Beziehungsprobleme treiben oft die seltsamsten Blüten und landen dadurch manchmal vor Gericht. So auch bei Thomas K. (31) und Norbert P. (19), die nach eigenen Angaben miteinander verlobt sind. Die beiden hatten eine Zeit lang zusammen in Großenhain gewohnt, als der jüngere Partner plötzlich – ohne eine Nachricht zu hinterlassen – verschwand. Thomas K. machte sich Sorgen. Er telefonierte seinem Verlobten hinterher und fand heraus, dass dieser sich im elterlichen Haus in Strausberg aufhielt. Weil P. aber nicht ans Handy ging, verfiel sein Lebensgefährte auf eine seltsame Idee. Er wählte die Notrufnummer der Polizei und gab an, Norbert P. werde von seinem Vater gegen seinen Willen festgehalten und im Elternhaus eingesperrt. Die Ordnungshüter nahmen die Sache ernst, und schon bald klingelte eine brandenburgische Polizeistreife in Strausberg an der Wohnungstür. Dort allerdings mussten sie feststellen, dass der „Vermisste“ keineswegs eingesperrt, sondern ganz freiwillig nach Hause zurückgekehrt war. Er habe den Tod seiner Mutter, die einige Zeit zuvor verstorben sei, nicht verkraftet und deshalb bei seiner Familie sein wollen, gibt der als Zeuge geladene Norbert P. an. Als sein Lebensgefährte anrief, habe er gerade geschlafen und einfach das Klingeln nicht gehört.
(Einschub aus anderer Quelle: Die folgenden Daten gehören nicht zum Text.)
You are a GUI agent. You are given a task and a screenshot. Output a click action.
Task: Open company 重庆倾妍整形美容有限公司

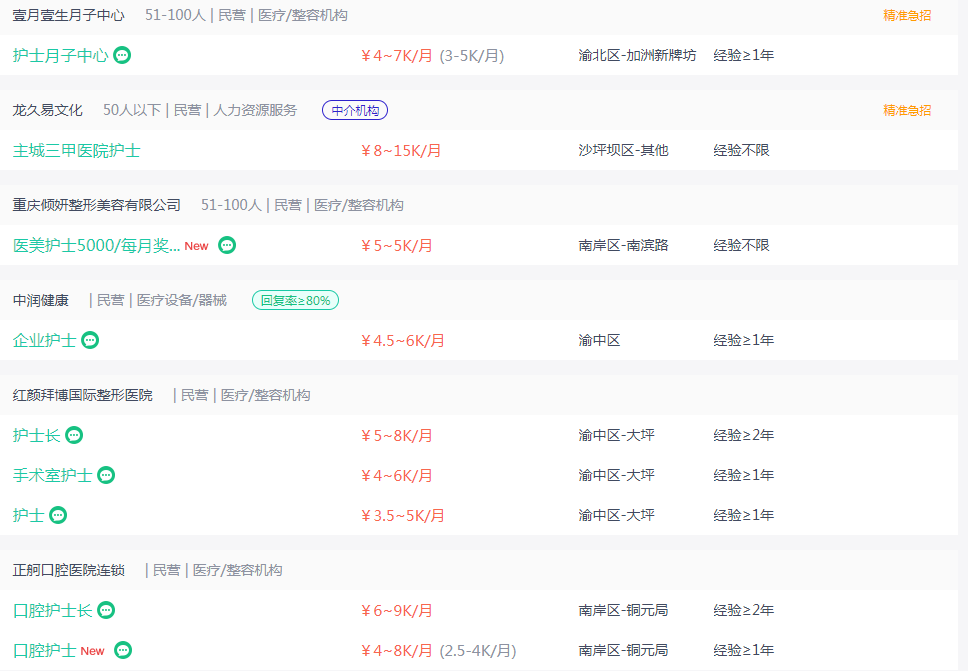(x=96, y=205)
Nun sitzt Thomas K. wegen Missbrauchs eines Notrufsignals auf der Anklagebank. Sein Partner habe seit Langem ein gespanntes Verhältnis zu Vater und Brüdern gehabt, führt der Großenhainer zu seiner Verteidigung an. Hin und wieder sei es schon vorgekommen, dass er vom Vater eine Ohrfeige bekam oder tatsächlich in sein Jugendzimmer eingesperrt wurde. Die Familie konnte sich wohl nicht damit abfinden, dass P. mit einem zwölf Jahre älteren Mann zusammenleben wollte. Deshalb habe er sich Sorgen gemacht, als der Gefährte nicht auf seine Anrufe reagierte, so Thomas K. Und eben vermutet, der Vater wolle den Kontakt gewaltsam unterbinden.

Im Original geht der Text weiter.